Details on grading, exams, etc., can be found in the full syllabus.

Blackboard

Homework, solutions, grades, class announcements, etc., will be handled through Blackboard; let me know if you cannot access the course site.

Textbook

Our textbook is Principles of Data Mining by Hand, Mannila and Smyth. It should be at the campus bookstore by 26 August, but you can also buy it online (I like Powell's), or directly from MIT Press.

R

R is a free, open-source software package/programming language for statistical computing. (It is a dialect of a language called S, whose commercial version is S-plus.) You can expect at least one assignment every week which uses R. If you do not have ready access to a computer which can run it, contact me at once.

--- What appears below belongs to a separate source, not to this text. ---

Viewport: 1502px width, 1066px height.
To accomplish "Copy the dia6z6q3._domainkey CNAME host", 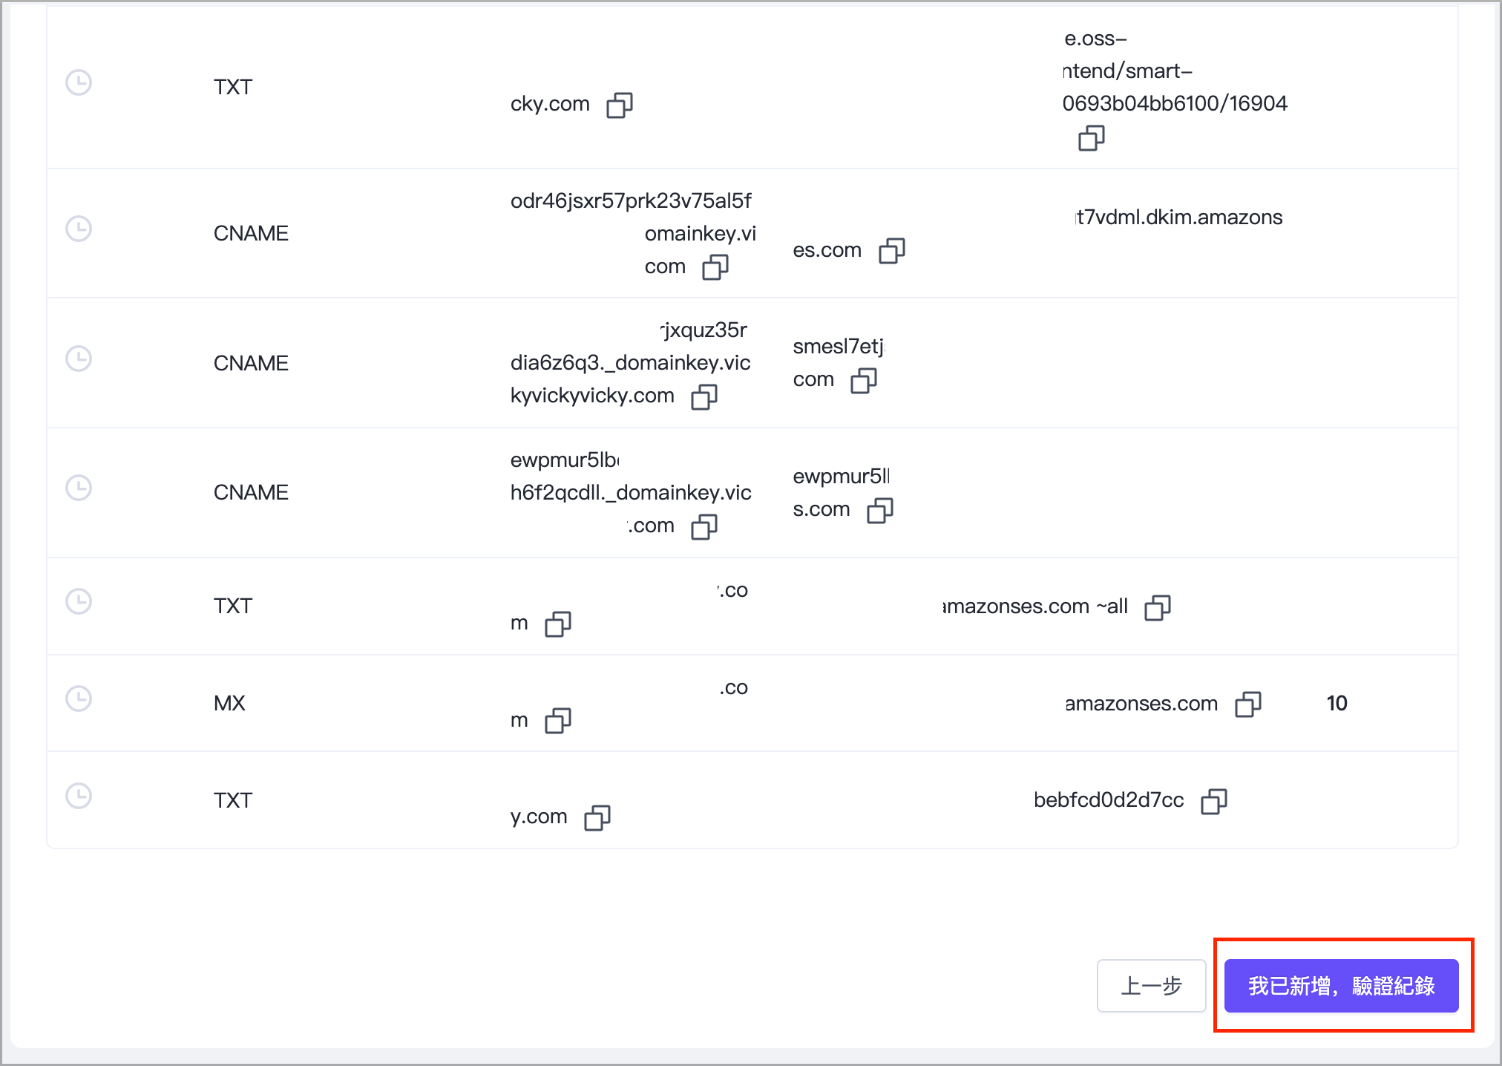I will 704,397.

Here are some resources for learning R:

The official intro, "An Introduction to R", available online in HTML and PDF
John Verzani, "simpleR", in PDF
Quick-R. This is primarily aimed at those who already know a commercial statistics package like SAS, SPSS or Stata, but it's very clear and well-organized, and others may find it useful as well.
There are now many books about R. Two I can recommend, having read them, are Braun and Murdoch's A First Course in Statistical Programming with R (official site, Powell's) and Venables and Ripley's Modern Applied Statistics with S (official site, Powell's). Braun and Murdoch is more suitable for beginners; Venables and Ripley has a lot of useful but more advanced material.